In any case, the article found a similar response (in zebrafish brains exposed to less-but-not-more BPA and its replacement BPS) that may cause hyperactivity or depression (but they’re not totally sure of the mechanism) if the developing brain is exposed at a very specific time in gestation. It also said nothing about the migration of BPA to the brain of a developing fetus (which is where the link with the placental amount would come in), so we have no idea of what exposure fetuses might have. Literally nothing about this makes for a clear policy recommendation, which is why when I read the following in the Gizmodo article, it bothered me:
Well, it’s clear that BPS hasn’t been tested nearly enough. According to the authors, “These findings suggest that BPA-free products are not necessarily safe and support a societal push to remove all structurally similar bisphenol analogues and other compounds with endocrine-disruptive activity from consumer goods.” In other words, let’s switch to something else. Yeah, that seems reasonable.”
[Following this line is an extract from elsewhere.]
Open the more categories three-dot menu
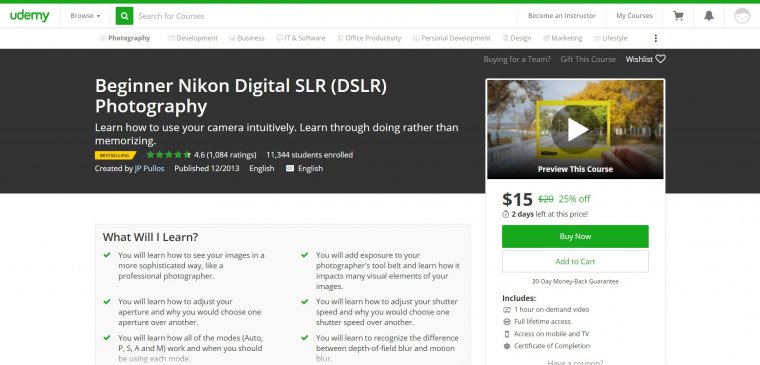The image size is (760, 365). point(656,38)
Except it doesn’t seem reasonable to switch to something else, because as we’ve just seen with BPS being substituted in for BPA, we don’t know what the effects of the “something else” might end up being. The only thing that’s “clear” is that we need a better understanding of the peculiarities of “endocrine disruptors” before we can say anything for sure — whether we think it’s even possible to eliminate hormone-like chemicals from our bodies (or if we even should) and whether it will cause more harm to reduce the amounts if it turns out we’re incapable of eliminating them entirely.
But that doesn’t make a catchy headline, does it?